This was published prior to BOSTON MAYOR WU's testimony before the MAGA GOP &
explains the governing statutes:
Republicans ramp up attacks on Boston as Mayor Wu prepares to testify before Congress
In two days Boston Mayor Michelle Wu will go before the House Oversight and Government Reform Committee in Washington to testify about immigration enforcement in the city. Ahead of the hearing, the committee released a video with footage of President Donald Trump, a copy of a burning U.S. Constitution and an assortment of bleak headlines.
“I cannot recall seeing a comparable video released before congressional testimony in the past,” GBH politics reporter Adam Reilly said. “... It almost has a pro-wrestling aesthetic to it.”
What about immigration enforcement specifically will lawmakers ask Wu about? Reilly said it’s possible that there will be questions about what Boston Police Commissioner Michael Cox said in an interview with WCVB last month.

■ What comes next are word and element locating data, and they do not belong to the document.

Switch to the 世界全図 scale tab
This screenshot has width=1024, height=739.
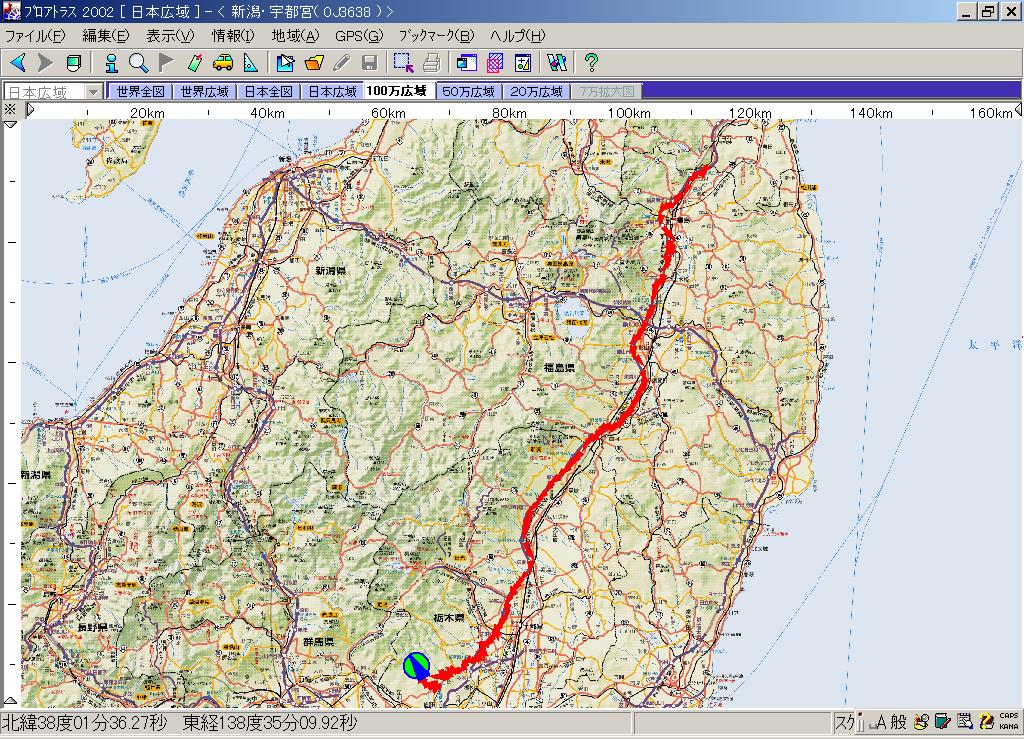click(x=140, y=92)

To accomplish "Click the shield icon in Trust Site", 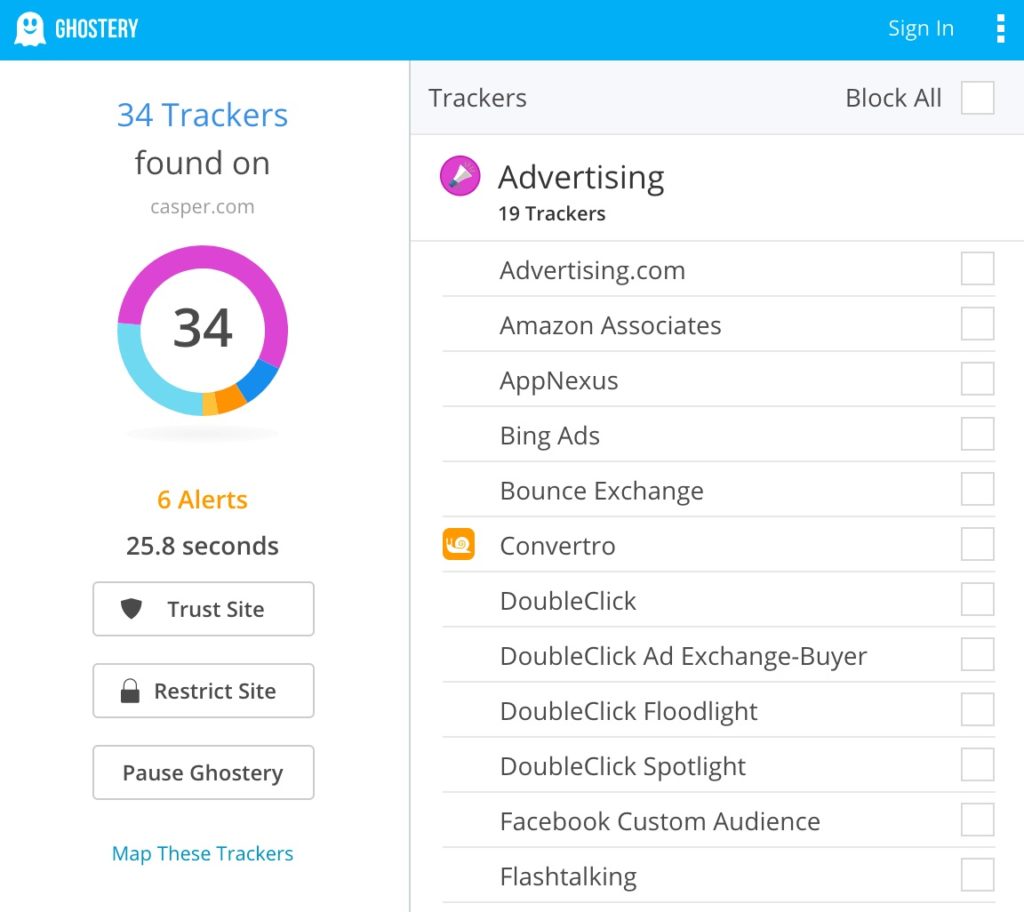I will [131, 609].
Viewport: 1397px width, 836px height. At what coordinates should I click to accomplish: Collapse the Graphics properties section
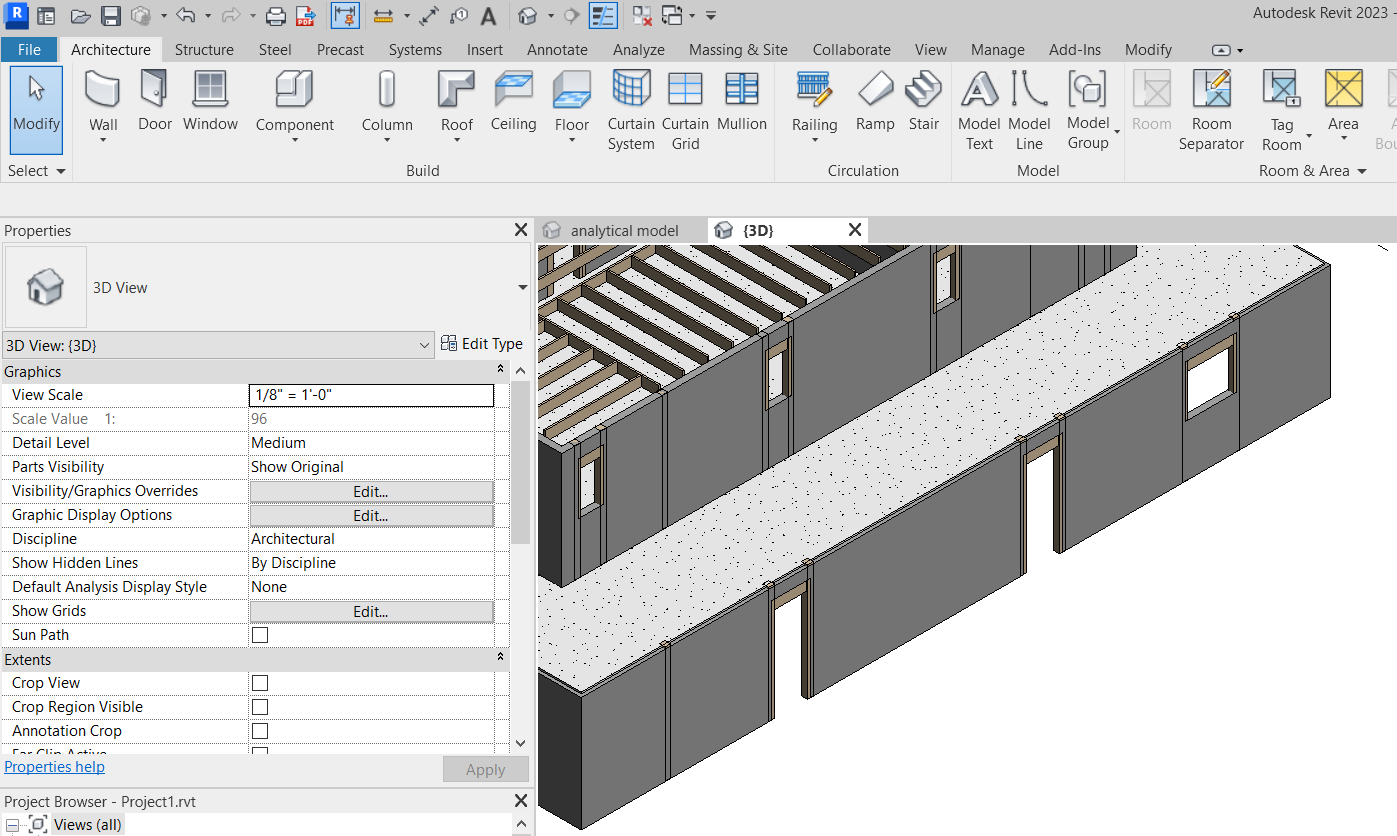(500, 371)
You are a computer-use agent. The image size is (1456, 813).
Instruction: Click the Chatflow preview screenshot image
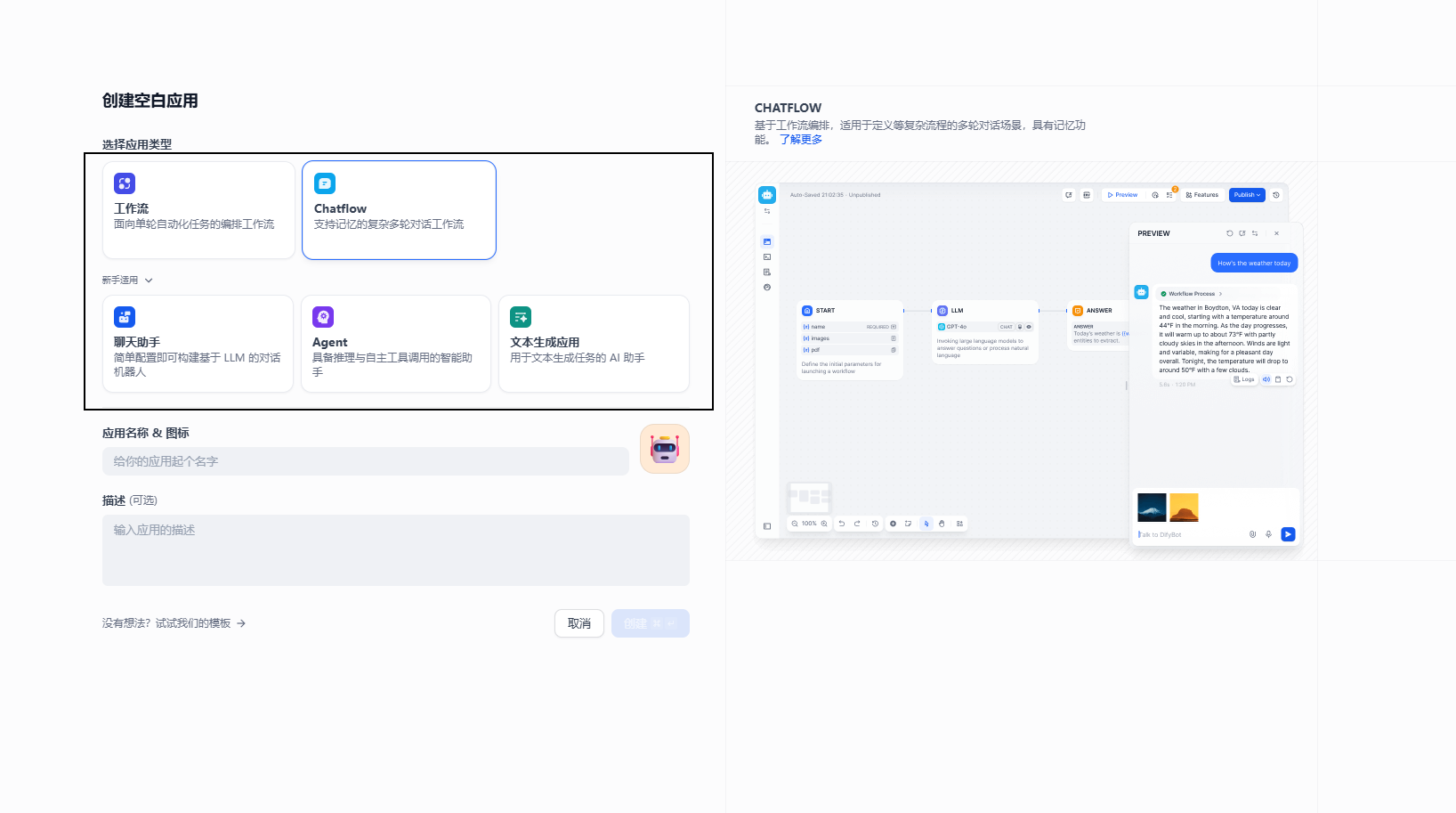click(1028, 361)
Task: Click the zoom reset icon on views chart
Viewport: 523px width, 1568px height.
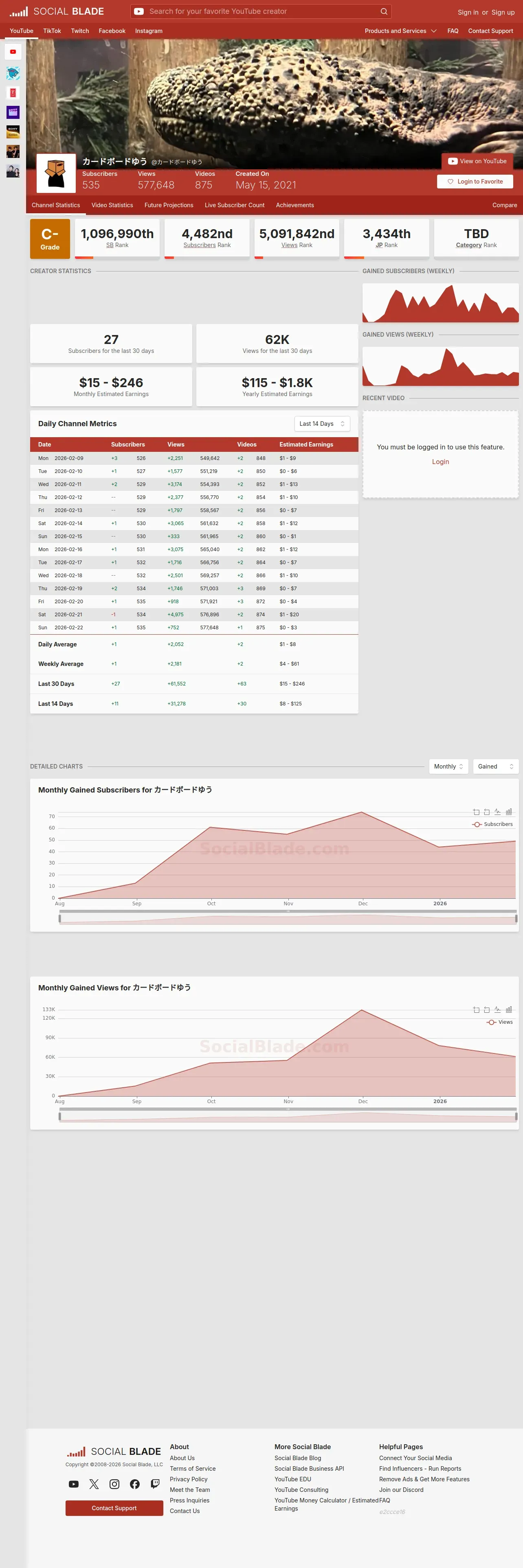Action: click(x=486, y=1010)
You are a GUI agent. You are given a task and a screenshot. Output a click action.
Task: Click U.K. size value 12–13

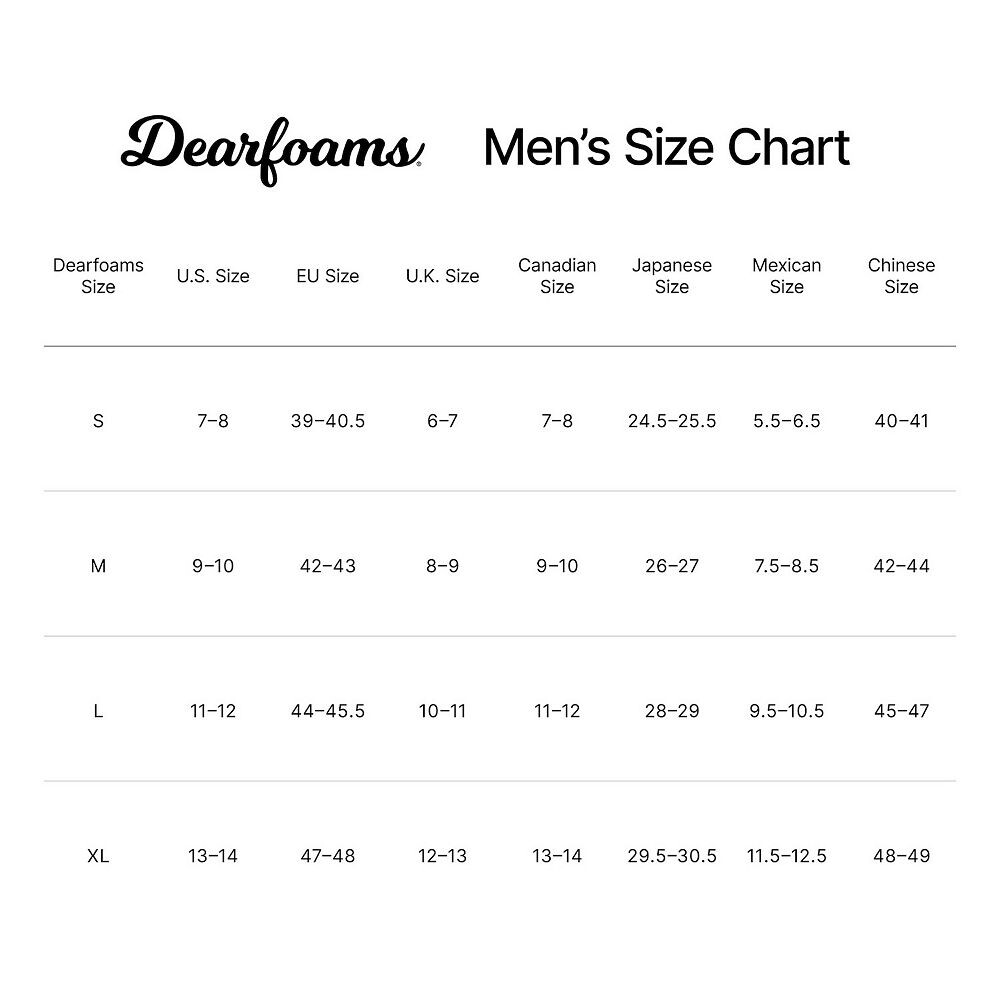coord(442,856)
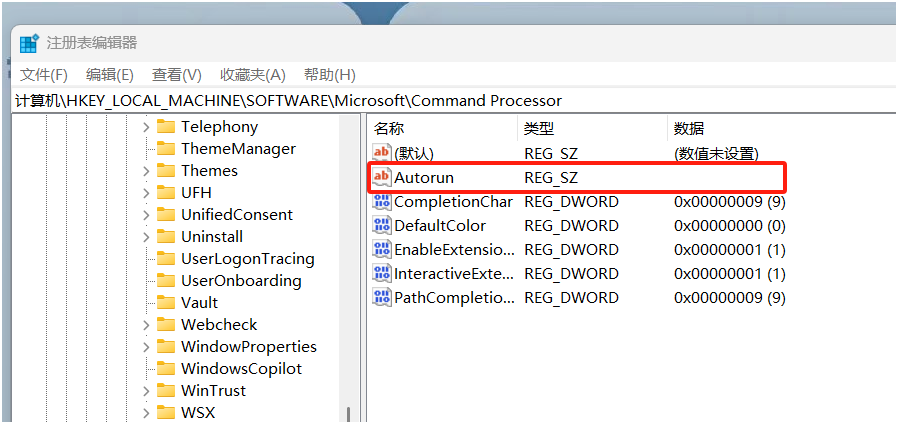Image resolution: width=898 pixels, height=424 pixels.
Task: Open the 文件(F) menu
Action: 44,75
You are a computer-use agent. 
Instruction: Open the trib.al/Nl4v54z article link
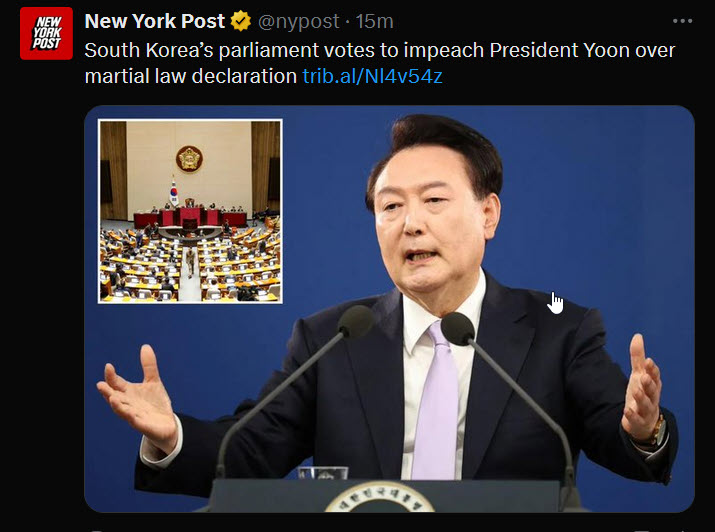(x=373, y=76)
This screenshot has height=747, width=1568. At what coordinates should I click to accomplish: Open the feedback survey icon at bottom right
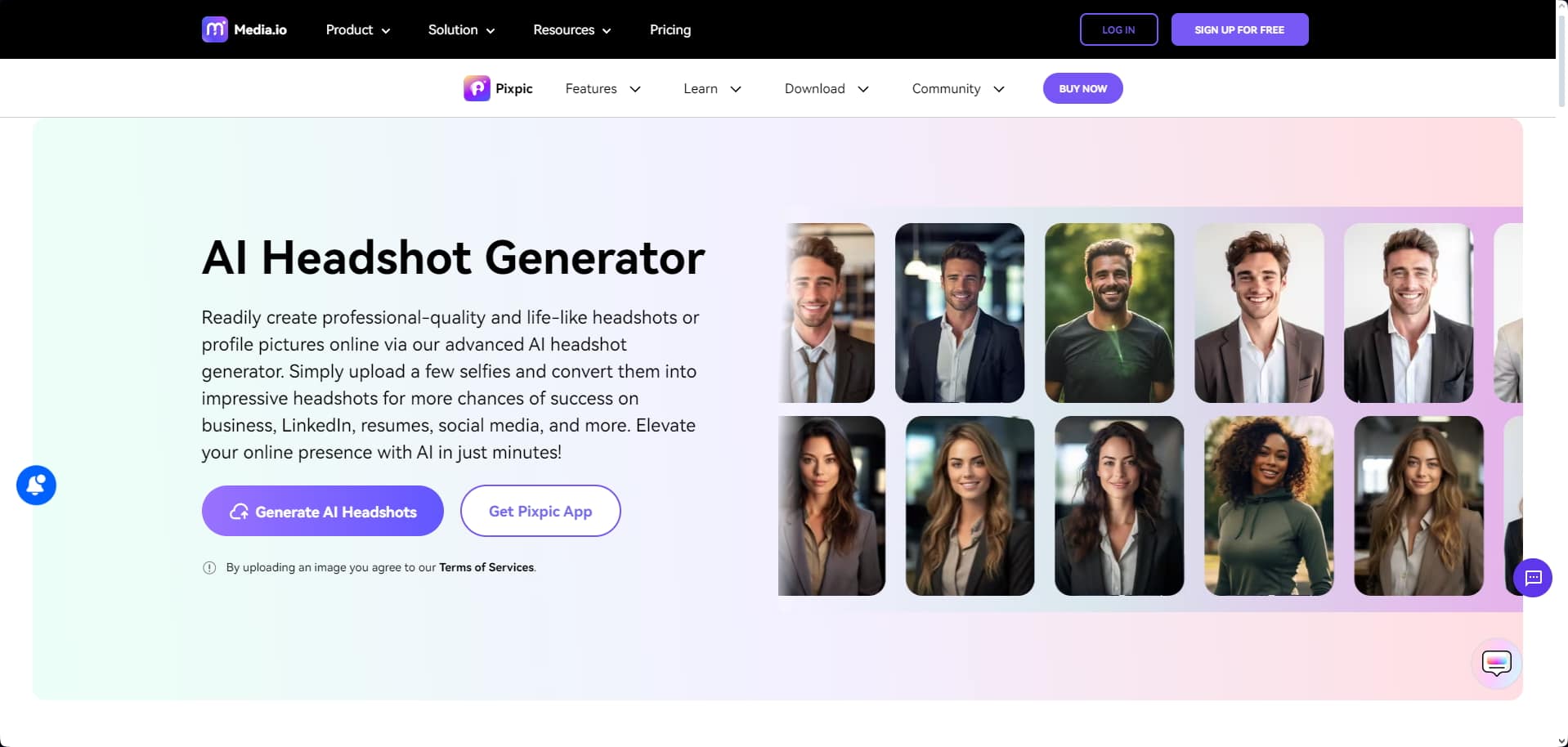pyautogui.click(x=1497, y=663)
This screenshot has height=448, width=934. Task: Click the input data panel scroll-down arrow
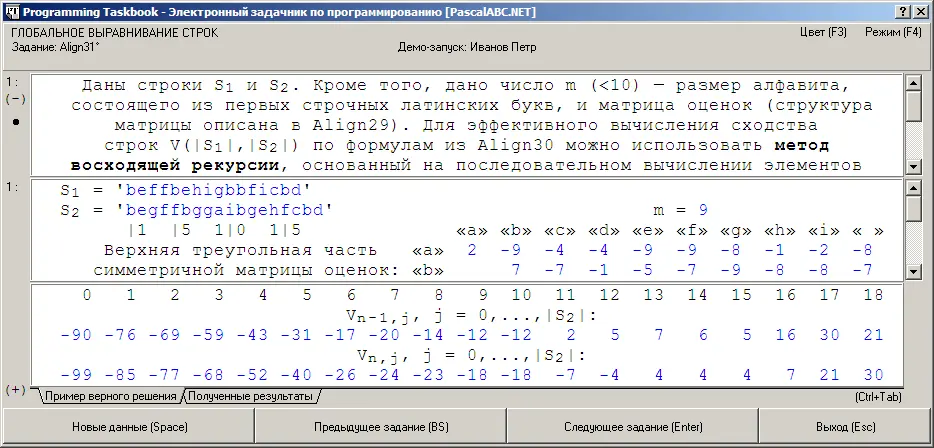tap(913, 272)
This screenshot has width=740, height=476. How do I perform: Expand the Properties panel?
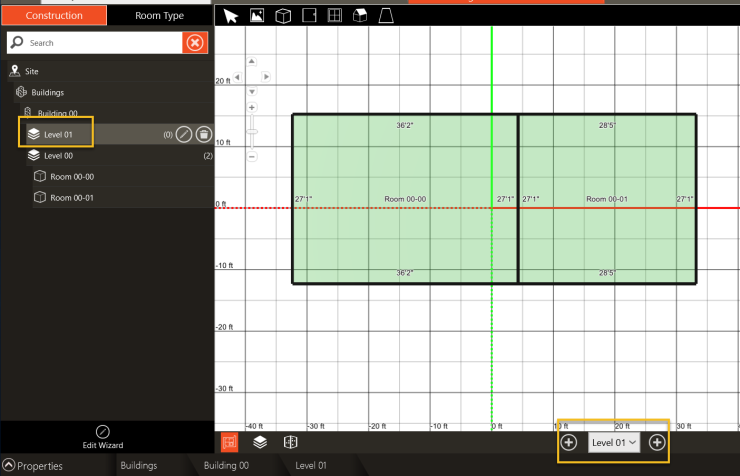tap(9, 466)
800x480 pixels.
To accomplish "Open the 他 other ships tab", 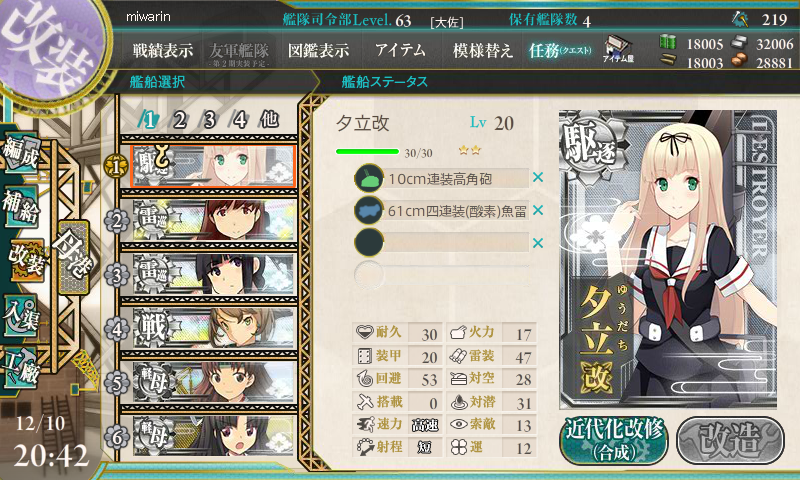I will tap(269, 119).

“I would say it was actually pretty innocuous,” Reilly said. “He said the BPD is limited by state and local laws when it comes to cooperating with federal immigration authorities, and the city is. But that limit has its own limitations.”
A 2017 ruling from the highest court in Massachusetts bars local law enforcement — like the Boston Police Department — from working with federal authorities on cases where the only issue at hand is a person being undocumented. They can collaborate when there are threats to public safety, but are otherwise prohibited from getting involved in immigration raids. Boston has an ordinance called the Trust Act that lays out similar guidelines. Being in the U.S. without a proper immigration status is considered a civil violation, not a criminal one.
“So the only thing state and local law do not let Boston do is hold people in so-called civil immigration detainers which, again, are inquiries from the federal government which say that the feds might want to deport someone and they want them held because they may be here illegally,” Reilly said. “ The BPD doesn’t care when it comes to crime about your immigration status. If you are a victimizer, they want to track you down and apprehend you. If you are a victim, they want to protect you regardless of whether you’re undocumented or not.”
But that’s not the narrative that has spread, according to Reilly: “I saw a lot of headlines that just fundamentally misrepresented what he said. People tweeting, ‘Boston police commissioner says he won’t deport violent criminals from the city. Come and get him, Tom Homan.’ And that’s just a fundamental misrepresentation of what he actually said.”